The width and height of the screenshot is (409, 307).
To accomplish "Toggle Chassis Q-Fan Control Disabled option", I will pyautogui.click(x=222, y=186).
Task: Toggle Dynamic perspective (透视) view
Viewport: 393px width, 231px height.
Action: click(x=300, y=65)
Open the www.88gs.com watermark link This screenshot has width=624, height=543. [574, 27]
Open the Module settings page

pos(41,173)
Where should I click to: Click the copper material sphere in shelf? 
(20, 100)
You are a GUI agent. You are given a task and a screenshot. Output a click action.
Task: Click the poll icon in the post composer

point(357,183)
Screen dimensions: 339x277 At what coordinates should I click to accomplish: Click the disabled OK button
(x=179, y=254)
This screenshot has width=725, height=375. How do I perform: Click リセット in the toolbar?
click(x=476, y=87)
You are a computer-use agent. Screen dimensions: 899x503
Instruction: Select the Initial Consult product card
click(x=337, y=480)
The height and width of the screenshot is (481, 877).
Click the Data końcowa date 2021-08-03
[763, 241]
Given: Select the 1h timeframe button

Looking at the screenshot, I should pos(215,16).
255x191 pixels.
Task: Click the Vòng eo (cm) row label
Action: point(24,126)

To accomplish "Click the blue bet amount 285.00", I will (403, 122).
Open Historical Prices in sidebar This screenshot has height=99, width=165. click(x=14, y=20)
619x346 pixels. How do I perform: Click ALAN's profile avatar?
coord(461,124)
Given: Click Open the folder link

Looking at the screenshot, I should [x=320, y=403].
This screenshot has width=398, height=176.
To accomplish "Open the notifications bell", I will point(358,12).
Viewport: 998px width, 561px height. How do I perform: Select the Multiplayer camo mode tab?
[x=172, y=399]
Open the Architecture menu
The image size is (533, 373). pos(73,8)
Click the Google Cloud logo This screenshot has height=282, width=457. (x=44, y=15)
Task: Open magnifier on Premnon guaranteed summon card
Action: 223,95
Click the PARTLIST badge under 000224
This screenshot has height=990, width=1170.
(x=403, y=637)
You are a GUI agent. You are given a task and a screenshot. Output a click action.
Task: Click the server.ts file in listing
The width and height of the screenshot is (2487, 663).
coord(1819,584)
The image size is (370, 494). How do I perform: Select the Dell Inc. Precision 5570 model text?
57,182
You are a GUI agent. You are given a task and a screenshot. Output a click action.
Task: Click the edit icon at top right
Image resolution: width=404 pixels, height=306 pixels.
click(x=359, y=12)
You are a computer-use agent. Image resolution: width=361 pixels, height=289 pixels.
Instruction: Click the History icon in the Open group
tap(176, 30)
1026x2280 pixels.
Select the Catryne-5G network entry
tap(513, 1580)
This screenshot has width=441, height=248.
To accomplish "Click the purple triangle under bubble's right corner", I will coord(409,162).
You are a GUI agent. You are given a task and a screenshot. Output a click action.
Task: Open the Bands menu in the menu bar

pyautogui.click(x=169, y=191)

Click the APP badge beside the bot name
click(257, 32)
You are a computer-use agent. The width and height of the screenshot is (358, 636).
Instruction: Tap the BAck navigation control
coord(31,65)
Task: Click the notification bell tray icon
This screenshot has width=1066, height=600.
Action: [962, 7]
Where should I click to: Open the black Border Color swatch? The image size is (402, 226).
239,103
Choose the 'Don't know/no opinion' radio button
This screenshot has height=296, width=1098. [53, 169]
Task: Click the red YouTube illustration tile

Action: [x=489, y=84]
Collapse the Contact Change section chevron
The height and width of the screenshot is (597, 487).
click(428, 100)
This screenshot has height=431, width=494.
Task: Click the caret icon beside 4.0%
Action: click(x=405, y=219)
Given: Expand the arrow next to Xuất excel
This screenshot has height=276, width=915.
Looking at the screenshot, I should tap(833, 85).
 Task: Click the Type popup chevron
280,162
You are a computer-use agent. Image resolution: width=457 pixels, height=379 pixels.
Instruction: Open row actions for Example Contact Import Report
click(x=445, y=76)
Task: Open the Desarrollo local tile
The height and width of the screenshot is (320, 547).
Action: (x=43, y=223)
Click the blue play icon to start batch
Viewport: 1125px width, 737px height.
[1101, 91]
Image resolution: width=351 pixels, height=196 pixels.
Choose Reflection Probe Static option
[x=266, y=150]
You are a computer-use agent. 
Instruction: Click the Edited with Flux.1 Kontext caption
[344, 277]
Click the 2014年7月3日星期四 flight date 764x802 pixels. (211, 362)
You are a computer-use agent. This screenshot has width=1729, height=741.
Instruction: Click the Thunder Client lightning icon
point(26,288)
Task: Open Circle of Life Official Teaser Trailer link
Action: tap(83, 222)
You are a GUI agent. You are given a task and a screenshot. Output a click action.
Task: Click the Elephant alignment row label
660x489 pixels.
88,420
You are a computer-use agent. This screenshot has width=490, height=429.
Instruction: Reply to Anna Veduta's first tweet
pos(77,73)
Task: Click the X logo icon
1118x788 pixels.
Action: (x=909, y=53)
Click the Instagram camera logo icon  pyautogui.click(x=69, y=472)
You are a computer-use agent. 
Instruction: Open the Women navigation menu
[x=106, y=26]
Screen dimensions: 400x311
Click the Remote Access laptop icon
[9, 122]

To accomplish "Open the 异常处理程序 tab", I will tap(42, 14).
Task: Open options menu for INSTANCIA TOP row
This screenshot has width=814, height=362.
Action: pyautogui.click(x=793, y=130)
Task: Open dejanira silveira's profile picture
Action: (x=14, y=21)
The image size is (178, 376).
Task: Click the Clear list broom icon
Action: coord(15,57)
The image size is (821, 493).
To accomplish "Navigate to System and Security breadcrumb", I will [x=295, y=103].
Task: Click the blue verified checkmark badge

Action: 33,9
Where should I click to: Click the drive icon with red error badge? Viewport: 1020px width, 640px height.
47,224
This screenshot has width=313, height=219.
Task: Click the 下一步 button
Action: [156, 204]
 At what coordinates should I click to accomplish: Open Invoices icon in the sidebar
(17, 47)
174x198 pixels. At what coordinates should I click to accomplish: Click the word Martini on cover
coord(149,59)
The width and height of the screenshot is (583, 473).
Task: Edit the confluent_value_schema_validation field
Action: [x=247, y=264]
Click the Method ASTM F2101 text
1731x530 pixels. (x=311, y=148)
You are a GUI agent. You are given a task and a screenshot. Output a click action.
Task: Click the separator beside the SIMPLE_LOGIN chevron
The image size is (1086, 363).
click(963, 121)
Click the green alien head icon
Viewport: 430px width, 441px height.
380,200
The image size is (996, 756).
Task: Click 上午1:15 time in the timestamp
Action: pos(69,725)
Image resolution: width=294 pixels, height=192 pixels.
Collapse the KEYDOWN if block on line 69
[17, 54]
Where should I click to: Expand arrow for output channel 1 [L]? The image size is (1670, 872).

**What needs to be done:**
In the records above, find every line that contains the word "Toggle" and copy it.

**Result of the task:**
To accomplish "Toggle Chassis Q-Fan Control Disabled option", I will pyautogui.click(x=222, y=186).
Task: Toggle Dynamic perspective (透视) view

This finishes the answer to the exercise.